Starting with the first line and ending with the one that holds "Champgane Cord Candle Set (4 corks) (89, 1169)", retype the entries exactly.

Saved entries
BEGIN

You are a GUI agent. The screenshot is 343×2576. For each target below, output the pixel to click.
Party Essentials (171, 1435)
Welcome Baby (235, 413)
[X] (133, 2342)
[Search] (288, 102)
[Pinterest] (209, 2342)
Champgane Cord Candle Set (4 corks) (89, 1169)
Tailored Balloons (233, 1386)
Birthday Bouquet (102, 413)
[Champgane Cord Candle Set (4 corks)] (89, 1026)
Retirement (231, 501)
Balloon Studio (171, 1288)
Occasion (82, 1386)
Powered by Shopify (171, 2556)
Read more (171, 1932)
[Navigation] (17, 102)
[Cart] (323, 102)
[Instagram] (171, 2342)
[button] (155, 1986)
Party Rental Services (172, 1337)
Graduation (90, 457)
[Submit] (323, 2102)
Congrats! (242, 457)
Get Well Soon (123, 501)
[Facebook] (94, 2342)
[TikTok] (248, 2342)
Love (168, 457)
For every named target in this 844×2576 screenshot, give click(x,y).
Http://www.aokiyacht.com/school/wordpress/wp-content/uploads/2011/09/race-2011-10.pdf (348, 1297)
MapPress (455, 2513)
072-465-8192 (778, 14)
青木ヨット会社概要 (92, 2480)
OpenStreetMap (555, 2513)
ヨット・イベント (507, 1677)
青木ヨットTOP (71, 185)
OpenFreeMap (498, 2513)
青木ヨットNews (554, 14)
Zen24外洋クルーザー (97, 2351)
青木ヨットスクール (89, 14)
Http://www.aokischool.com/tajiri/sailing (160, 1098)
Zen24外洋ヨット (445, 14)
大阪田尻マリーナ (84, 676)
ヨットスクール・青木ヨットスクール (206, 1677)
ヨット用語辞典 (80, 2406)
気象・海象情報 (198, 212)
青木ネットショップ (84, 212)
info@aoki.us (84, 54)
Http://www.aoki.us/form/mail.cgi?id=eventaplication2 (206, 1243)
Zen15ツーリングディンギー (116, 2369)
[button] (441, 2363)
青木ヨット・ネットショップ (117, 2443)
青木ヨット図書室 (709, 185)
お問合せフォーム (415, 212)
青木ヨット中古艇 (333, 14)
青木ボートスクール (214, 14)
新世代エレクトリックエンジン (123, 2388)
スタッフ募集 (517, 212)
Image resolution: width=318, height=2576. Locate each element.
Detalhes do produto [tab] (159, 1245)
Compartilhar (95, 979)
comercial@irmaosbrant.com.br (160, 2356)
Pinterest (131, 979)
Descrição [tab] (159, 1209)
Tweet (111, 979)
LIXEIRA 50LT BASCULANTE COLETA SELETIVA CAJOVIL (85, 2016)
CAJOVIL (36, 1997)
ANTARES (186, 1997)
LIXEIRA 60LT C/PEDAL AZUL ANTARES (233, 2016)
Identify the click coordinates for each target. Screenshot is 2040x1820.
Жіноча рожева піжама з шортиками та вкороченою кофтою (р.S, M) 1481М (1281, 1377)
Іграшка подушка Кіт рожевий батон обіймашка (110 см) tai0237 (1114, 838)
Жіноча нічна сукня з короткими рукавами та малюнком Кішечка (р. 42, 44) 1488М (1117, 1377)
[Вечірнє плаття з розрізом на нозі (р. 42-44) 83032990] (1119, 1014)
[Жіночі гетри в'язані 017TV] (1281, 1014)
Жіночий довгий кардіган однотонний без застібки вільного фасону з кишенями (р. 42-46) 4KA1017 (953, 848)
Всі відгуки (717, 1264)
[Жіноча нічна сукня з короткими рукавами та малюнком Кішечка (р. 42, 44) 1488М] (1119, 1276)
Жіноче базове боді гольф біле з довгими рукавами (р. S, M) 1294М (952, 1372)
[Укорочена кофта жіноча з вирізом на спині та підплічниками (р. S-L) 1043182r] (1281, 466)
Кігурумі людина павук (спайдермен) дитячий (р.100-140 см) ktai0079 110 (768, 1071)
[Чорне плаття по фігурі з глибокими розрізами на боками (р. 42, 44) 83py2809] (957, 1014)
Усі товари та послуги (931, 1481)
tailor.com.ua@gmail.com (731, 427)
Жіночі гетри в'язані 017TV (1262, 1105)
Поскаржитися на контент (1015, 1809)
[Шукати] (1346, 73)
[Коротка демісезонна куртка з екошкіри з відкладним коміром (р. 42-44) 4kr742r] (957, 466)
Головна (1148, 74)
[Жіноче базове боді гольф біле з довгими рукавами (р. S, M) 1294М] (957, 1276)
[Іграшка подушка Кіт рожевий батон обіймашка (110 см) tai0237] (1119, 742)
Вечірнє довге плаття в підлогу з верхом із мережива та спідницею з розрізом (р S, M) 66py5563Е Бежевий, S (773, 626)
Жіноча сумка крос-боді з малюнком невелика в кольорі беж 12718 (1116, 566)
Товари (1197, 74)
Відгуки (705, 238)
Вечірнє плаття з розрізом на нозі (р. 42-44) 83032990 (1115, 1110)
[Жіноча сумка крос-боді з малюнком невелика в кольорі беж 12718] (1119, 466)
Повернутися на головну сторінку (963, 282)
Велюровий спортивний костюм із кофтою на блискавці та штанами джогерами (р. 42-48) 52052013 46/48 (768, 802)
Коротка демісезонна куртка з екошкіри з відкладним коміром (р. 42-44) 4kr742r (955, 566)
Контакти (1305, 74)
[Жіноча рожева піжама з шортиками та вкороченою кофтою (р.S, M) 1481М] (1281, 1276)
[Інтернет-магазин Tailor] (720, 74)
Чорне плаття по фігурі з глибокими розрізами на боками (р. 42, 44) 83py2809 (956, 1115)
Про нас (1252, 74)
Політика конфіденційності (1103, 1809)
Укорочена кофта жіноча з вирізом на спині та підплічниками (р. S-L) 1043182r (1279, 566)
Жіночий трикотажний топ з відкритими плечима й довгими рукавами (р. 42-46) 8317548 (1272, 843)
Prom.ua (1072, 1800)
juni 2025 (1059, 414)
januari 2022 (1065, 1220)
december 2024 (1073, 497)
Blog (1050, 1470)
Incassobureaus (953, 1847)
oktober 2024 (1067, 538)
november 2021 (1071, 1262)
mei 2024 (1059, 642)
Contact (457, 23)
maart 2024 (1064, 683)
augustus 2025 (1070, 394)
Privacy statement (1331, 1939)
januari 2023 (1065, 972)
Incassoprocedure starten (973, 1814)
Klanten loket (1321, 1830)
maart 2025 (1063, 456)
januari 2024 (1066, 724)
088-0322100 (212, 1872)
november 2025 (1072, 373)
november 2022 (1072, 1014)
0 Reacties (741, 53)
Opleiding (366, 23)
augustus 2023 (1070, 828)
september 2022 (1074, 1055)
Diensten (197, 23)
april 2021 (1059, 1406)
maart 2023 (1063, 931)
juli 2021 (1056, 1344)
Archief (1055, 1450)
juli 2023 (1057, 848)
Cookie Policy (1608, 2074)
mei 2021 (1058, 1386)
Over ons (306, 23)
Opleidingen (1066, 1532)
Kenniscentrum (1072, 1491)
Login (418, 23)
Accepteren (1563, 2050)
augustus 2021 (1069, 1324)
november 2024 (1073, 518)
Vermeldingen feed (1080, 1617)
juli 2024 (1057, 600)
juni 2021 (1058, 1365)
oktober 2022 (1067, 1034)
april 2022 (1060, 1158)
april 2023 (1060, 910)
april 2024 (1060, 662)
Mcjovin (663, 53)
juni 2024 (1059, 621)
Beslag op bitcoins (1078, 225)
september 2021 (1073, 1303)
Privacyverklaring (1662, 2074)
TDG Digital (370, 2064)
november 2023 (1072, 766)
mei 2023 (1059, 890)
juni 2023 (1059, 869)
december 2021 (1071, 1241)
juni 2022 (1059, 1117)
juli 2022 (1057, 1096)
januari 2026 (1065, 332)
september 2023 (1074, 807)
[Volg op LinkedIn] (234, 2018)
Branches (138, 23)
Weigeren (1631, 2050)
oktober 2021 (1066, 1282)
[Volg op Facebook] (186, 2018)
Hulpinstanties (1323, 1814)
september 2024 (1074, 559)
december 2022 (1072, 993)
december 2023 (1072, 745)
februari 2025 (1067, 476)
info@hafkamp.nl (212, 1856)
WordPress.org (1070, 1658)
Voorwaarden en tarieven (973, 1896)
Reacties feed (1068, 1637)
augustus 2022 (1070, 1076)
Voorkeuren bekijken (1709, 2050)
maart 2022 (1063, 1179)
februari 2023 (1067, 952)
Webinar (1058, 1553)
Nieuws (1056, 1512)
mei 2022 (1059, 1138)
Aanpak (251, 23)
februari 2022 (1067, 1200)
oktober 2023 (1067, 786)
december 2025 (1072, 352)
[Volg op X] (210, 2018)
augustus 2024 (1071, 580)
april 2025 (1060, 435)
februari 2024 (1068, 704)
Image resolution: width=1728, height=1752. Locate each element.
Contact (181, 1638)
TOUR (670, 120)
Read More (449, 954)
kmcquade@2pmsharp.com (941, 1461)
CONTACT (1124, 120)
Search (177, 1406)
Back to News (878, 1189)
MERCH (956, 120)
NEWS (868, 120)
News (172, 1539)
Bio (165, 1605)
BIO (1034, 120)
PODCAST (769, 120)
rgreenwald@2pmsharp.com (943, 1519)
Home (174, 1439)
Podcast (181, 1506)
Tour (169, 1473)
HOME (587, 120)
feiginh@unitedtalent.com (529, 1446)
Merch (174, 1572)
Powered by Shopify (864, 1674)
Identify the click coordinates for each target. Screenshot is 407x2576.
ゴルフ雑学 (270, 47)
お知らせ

END

▸ Response to the exercise
You are a GUI agent. The screenshot is 343×2576. For each target below, output the pixel to click.
Party Essentials (171, 1435)
Welcome Baby (235, 413)
[X] (133, 2342)
[Search] (288, 102)
[Pinterest] (209, 2342)
Champgane Cord Candle Set (4 corks) (89, 1169)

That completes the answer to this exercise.